Professor Tony Merriman. Photo: Sharron Bennett.

The University of Otago is at the technological frontier

“We are committed to ensuring that their research is successful and completed on time. If problems arise, we step in as quickly as we can.”

University of Otago researchers can now send and receive enormous amounts of data at ultra-fast speeds to stay at the forefront of their field – prompted by Dunedin gout researchers wanting to develop IT capability in New Zealand.

The researchers had to get up to 100 terabytes of data from the United States, send it in chunks for processing at a NeSI supercomputer in Auckland, then get the results back to Dunedin, says David Maclaurin – University of Otago Information Technology Services (ITS) Systems Services Manager, and NeSI Site Manager.

Ground-breaking research

He and his ITS team went “a very pale shade” as Biochemistry Professor Tony Merriman explained the IT support needed for his gout research, which could spark new treatments to prevent and treat the painful form of inflammatory arthritis.

The condition involves too much uric acid ending up in people’s blood instead of their urine and forming needle-like crystals in their joints, which sparks stiffness, swelling, heat, and pain.

Gout is most common in Pacific countries and some ethnic groups – such as Maori and Pacific people – are particularly susceptible to it.
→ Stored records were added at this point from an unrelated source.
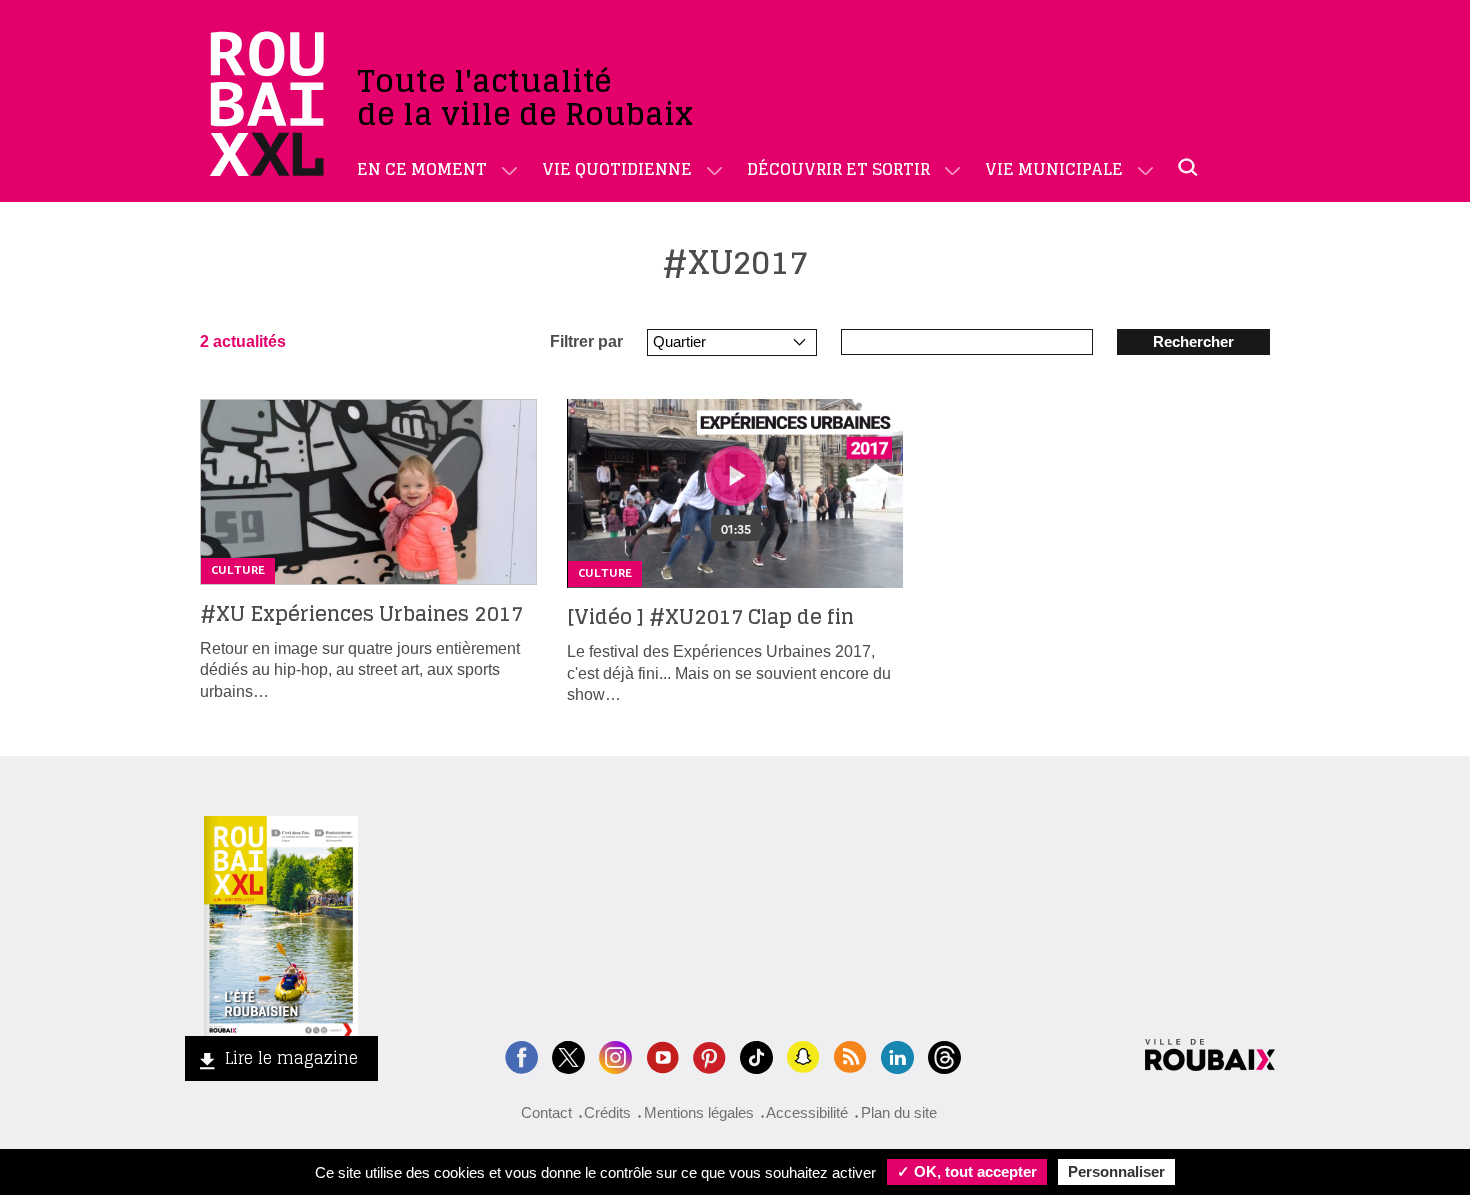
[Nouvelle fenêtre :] (662, 1055)
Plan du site (899, 1112)
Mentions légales (699, 1112)
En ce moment (422, 169)
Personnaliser (1116, 1171)
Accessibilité (807, 1112)
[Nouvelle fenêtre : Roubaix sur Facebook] (521, 1055)
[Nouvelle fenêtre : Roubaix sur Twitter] (568, 1055)
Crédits (607, 1112)
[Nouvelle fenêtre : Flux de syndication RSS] (850, 1055)
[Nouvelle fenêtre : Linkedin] (897, 1055)
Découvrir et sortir (838, 169)
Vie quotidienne (617, 169)
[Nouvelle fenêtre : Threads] (944, 1055)
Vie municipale (1054, 169)
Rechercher (1193, 341)
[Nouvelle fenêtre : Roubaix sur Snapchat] (803, 1055)
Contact (546, 1112)
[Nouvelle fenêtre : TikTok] (756, 1055)
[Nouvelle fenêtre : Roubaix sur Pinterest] (709, 1055)
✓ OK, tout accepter (967, 1171)
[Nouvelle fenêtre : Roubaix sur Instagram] (615, 1055)
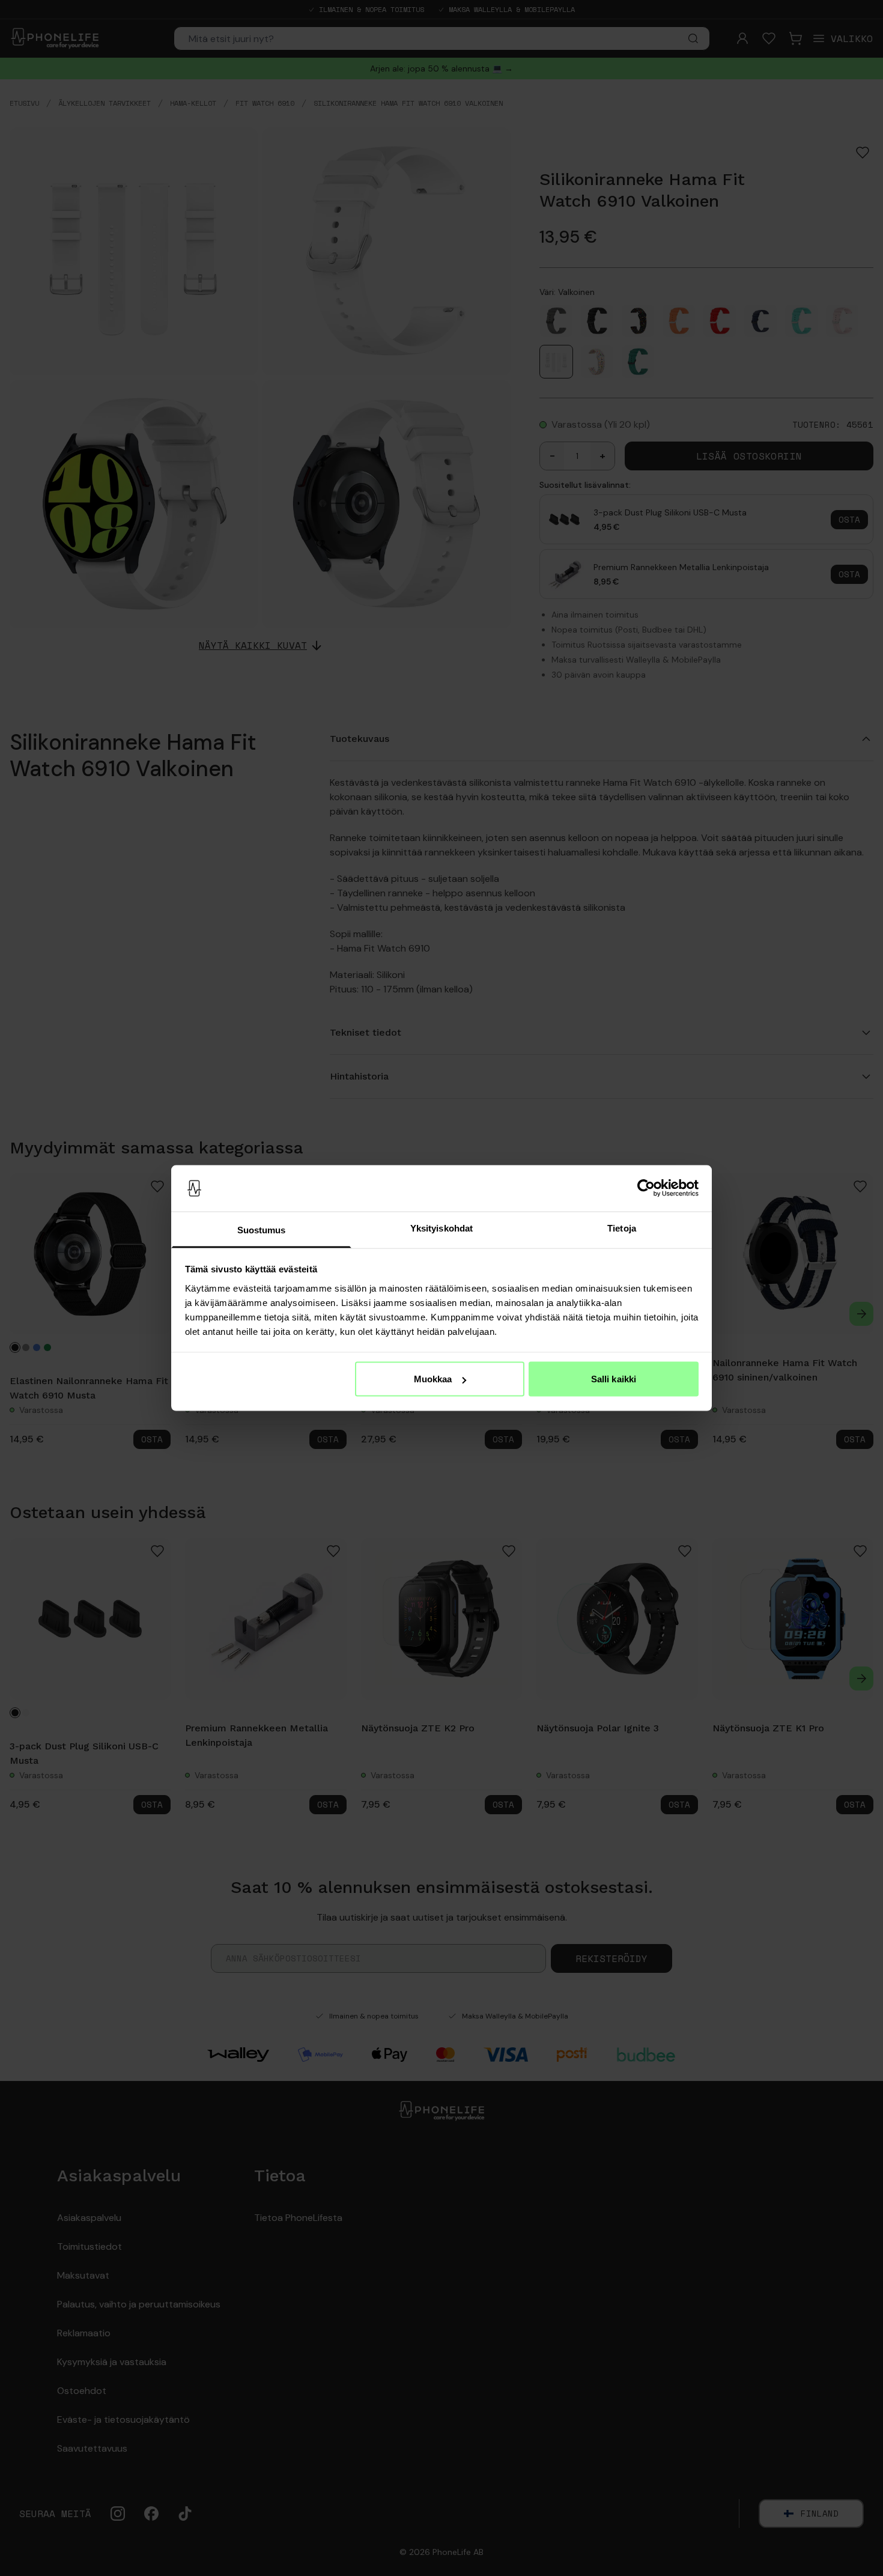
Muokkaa (433, 1379)
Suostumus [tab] (261, 1229)
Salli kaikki (613, 1379)
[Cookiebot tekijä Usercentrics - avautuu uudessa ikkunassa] (646, 1188)
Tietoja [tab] (621, 1228)
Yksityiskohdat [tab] (441, 1228)
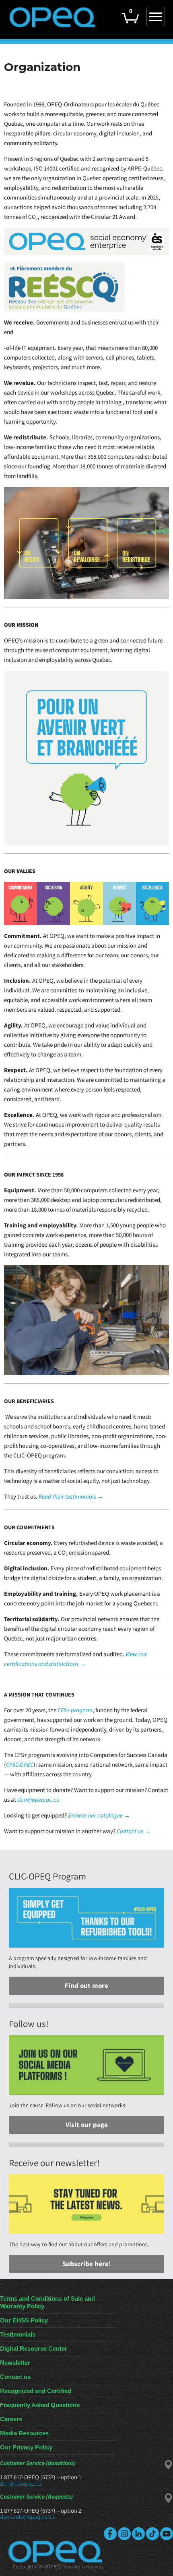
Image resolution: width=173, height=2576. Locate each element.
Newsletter (15, 2362)
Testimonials (17, 2334)
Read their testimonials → (71, 1496)
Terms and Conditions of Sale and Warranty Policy (47, 2302)
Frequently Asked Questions (40, 2404)
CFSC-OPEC (19, 1764)
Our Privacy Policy (26, 2447)
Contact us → (132, 1831)
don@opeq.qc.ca (38, 1799)
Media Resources (24, 2433)
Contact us (15, 2376)
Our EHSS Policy (24, 2320)
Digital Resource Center (33, 2348)
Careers (11, 2419)
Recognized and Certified (35, 2390)
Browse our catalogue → (99, 1815)
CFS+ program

But developed countries such as New Zealand also have a high burden of gout and that burden seems to be becoming heavier.

All about gout

Professor Merriman wants to confirm the results of smaller studies about which genes underlie gout, while also isolating new genes that could raise the risk of developing gout, influence how serious the condition gets, and be a factor in flares.

The researchers are also analysing any associations with genes responsible for other illnesses that often affect people with gout - including heart disease, type 2 diabetes and kidney problems - as these conditions could themselves be part of the cause of gout.

“An important tool in this research is the ability to determine the DNA sequence of the inherited genome … this project represents significant technical challenges in data transfer and analysis.” Professor Tony Merriman, Department of Biochemistry, University of Otago

A big task

The project started with Otago researchers sending DNA samples of 1250 genomes – a complete set of genes from 1250 people with gout worldwide – to the Garvan Institute of Medical Research in Australia for sequencing.

A human genome – found in any cell with a nucleus – contains more than three billion DNA building blocks, known as bases, and the Otago researchers need the sequencing to reveal the order those bases appeared in each whole genome.

Then, the researchers can compare individuals and look for differences relevant to gout, on a scale never attempted before.

The terror of terabytes

Mr Maclaurin says the data pipeline is so complex, “we spent hours with whiteboards, trying to work out how it should all work and how it should look. But with a lot of good people contributing, it becomes possible.”

Attribution: 
Figure 1. Courtesy of David Maclaurin - The overall genomics data pipeline design.

Over the project’s lifetime, about half a petabyte of data will be transferred and stored.

Tackling security and bandwidth

The ITS team’s first challenge was to get the 100 terabytes of raw, anonymized, fragmented, sequencing data to Dunedin from a global cloud-based genomic data delivery platform in the United States called DNAnexus.

Fortunately, the team was already researching and installing technology to get data both into and out of the campus more quickly.

The team was working with the Research and Education Advanced Network New Zealand (REANNZ) installing hardware known as a managed network edge and configuring several types of software, to create a suite of services known as a Science DMZ, which is a demilitarised zone between networks that is specifically designed to allow big research data sets through with the fewest possible obstructions, at the highest speeds possible.

The collaborators ended up with everyday University internet traffic still arriving and leaving on pathways with the usual checks, while authorised research data by-passed any checks it did not need.

Creating a data transfer engine

The ITS team was also already collaborating with NeSI staff at NIWA – the National Institute of Water and Atmospheric Research – on a blueprint for an ‘engine’ that could drive the transfer of large volumes of data at continuously high speeds.

The collaborators were using Globus based Data Transfer Node software, that had not been combined with a Science DMZ in New Zealand before, to create a Data Transfer Service for the University of Otago.

The Otago team had gone down both those paths because it already had another major research IT project underway.

Two game-changers

“We were now juggling the IT requirements for two large, complex and game-changing research projects simultaneously,” Mr Maclaurin says.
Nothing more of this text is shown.